Artikel 2.11, lid 1, sub a, jo art. 2.1, lid 2, BVIE; vormmerk uitsluitingsgronden

Print this page

  weegschaal.png

 

4.1) Artikel 2.11, lid 1, sub a, BVIE vormt tevens de basis voor de weigering van een aantal categorieën van vormmerken, te weten de vormmerken omschreven in artikel 2.1, lid 2, BVIE: vormen die (1) door de aard van de waar worden bepaald, danwel die (2) een wezenlijke waarde aan de waar geven of die (3) noodzakelijk zijn voor het verkrijgen van een technische uitkomst.

 

Deze uitsluitingsgronden zijn absoluut. Het HvJEU gaf in het arrest PHILIPS aan dat deze weigeringsgronden als ratio hebben te verhinderen dat door het toekennen van een (in beginsel eeuwigdurend) merkrecht de houder van dit recht in feite een monopolie verwerft waarvoor andere beschermingsvormen (octrooi, model, auteursrecht) bedoeld zijn en die een beperkte looptijd hebben.
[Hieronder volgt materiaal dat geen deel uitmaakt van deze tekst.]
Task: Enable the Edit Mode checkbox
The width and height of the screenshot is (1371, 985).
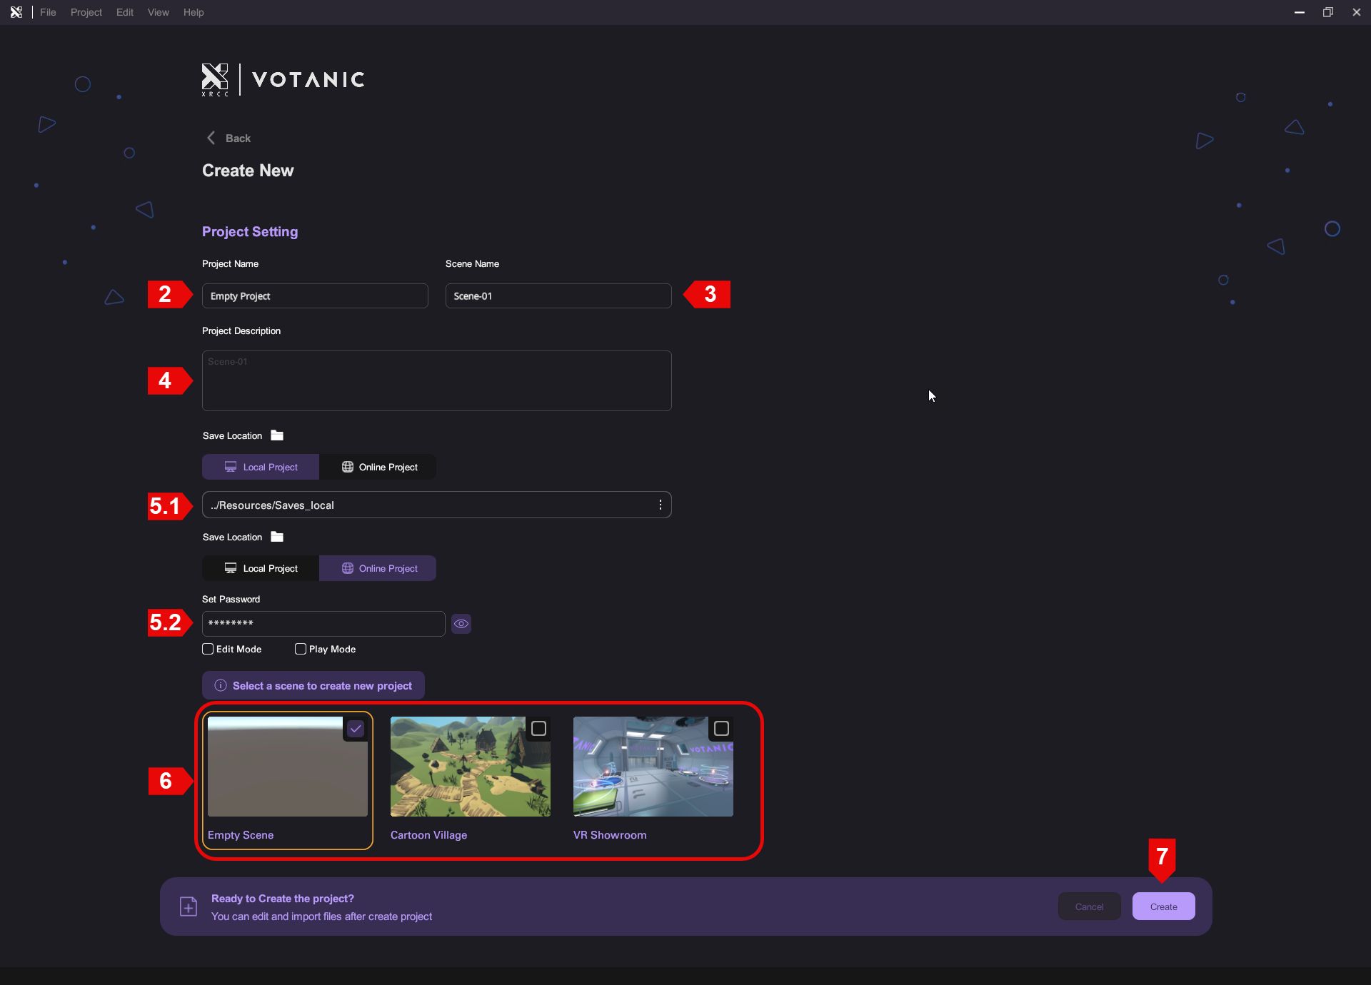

Het merkenrecht is niet bedoeld om te dienen als verlenging van de looptijd van inmiddels geëindigde wettelijke monopolies.

 

Voorbeeld: Het depot van de vorm van een vaas voor de waar “vazen” zal worden geweigerd omdat deze vorm een wezenlijke waarde aan de waar geeft. Een consument zal een dergelijk product mede aanschaffen omdat hij de vorm mooi vindt en, indien deze vorm hem niet aanstaat, afzien van de aankoop.

 

Indien een van deze uitsluitingsgronden van toepassing is, is het niet mogelijk dat het teken, omdat het door inburgering onderscheidend vermogen heeft verkregen, alsnog zou kunnen worden geregistreerd (HvJEU, PHILIPS). Specifiek met betrekking tot de uitsluiting van vormen die noodzakelijk zijn voor het verkrijgen van een technische uitkomst overweegt het HvJEU tenslotte dat deze bepaling “in de weg [staat] aan de inschrijving van een teken bestaande in een dergelijke vorm, zelfs indien de betrokken technische uitkomst ook door andere vormen kan worden verkregen.”

 

4.2) Onder vorm van de waar moet tevens worden verstaan de vorm van de verpakking van de waar indien het een waar betreft die naar zijn aard vormloos is en enkel verpakt (kan) word(t)(en) verkocht (HvJEU, HENKEL-fles).

 

4.3) Ingevolge de rechtspraak van het HvJEU lijken de criteria voor beoordeling van vormmerken tevens te moeten worden toegepast op een beeldmerk (waarbij niet is aangeduid dat het om een vormmerk gaat) dat uitsluitend bestaat uit de afbeelding van de waar of de verpakking. Ook in dat geval gaat het immers niet om een van het uiterlijk van de aangeduide waar onafhankelijk teken (HvJEU, STORCK 2 en HENKEL-wastablet).